В чем же суть этого очевидного противостояния и неожиданной близости? Как они – это противостояние и близость – выглядят из нашего сегодня, обогащенного опытом исторического развития? В чем смысл этого урока, да и есть ли тут урок?
II
Загадочная неопределенность жанра – или, как говорили в иные времена, жанровая эклектичность произведений Булгакова – стала общим местом работ о писателе. Один критик с удивлением отметил, что «Бег», начинаясь трагически, завершается откровенным фарсом [124]. Другой – с неменьшим удивлением – что фарсовый «Багровый остров» дает в конце неожиданный всплеск трагизма [125]. Третий, то ли скрывая недоумение, то ли не видя тут проблемы, ставил в заслугу Булгакову то, что ему «были одинаково доступны историческая хроника и веселый водевиль, психологическая драма и остро сатирический фарс» [126], и эта совершенно справедливая характеристика требует только одного уточнения: все доступное ему разнообразие жанров театра – сценических «языков» – Булгаков использовал одновременно, в границах одного произведения. Поэтому уместно замечание четвертого критика о том, что в «Мастере и Маргарите» «смена авторских интонаций происходит мгновенно, фарсовое и лирическое или драматическое начала совмещены в пределах одной ситуации, одного эпизода», сочетающих «ужас и смех, трагедию и буффонаду» [127].
Такая жанровая пестрота, такая, скажем, свобода в обращении с жанрами, конечно, требует истолкования, и оно предлагалось, например: «Булгаков – мастер симфонической драмы» [128]. Это выразительно, но лишь как аналогия с другим, музыкальным искусством. Истолкования жанровой природы (жанровой типологии) Булгакова здесь нет, есть только сравнение, по существу правильное.
Для Булгакова не была секретом жанровая мозаичность его произведений. По поводу «Зойкиной квартиры» он дал такое разъяснение интервьюеру: «Это трагическая буффонада, в которой в форме масок показан ряд дельцов нэпманского пошиба в наши дни в Москве… В ней ряд сцен, поданных в плане густого гротеска. Есть детективный элемент…» [129]Вот уж воистину – все побывали тут: трагедия и буффонада, комедия масок и детектив, гротеск и «наши дни в Москве», требующие реалистической узнаваемости, – какой жанр способен вместить такое разнообразие?
Это должен быть жанр, естественно соединяющий самые отдаленные крайности. Жанр огромной емкости, охватывающий противостоящие точки на шкале художественной выразительности, так что все другие точки с неизбежностью оказываются поглощенными.

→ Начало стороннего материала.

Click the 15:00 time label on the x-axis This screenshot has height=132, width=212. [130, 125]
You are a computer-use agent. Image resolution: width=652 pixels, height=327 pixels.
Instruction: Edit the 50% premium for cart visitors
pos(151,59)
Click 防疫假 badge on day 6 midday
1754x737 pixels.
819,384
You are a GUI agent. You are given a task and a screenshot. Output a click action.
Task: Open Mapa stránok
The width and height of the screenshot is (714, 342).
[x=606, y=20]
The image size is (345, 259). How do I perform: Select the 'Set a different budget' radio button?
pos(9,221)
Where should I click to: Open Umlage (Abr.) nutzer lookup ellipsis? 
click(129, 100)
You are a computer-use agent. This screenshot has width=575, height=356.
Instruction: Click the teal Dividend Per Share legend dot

Для этого жанра нет более удачного названия, чем то, которое придумал для своей пьесы Владимир Маяковский: «Мистерия-буфф». Маяковский столкнул противоположности, нанизал на одну ось полюса театральной вселенной, слил в одно контрастные жанровые названия. Мистерия – театральное действо на библейский или апокрифический сюжет, ожившие сцены мифа, рассказывающие не столько о том, «как там все было», сколько о том, как есть и будет всегда: мистериальность – предельно эффективный способ художественного обобщения, придающий всему про-исходящему смысл «вечности» и «повсеместности». Буфф – острое и эксцентрическое зрелище, захватывающее самые низменные (и потому – предельно конкретные) стороны повседневного быта, не стесняющееся вполне брутального шутовства, гаерства, клоунады.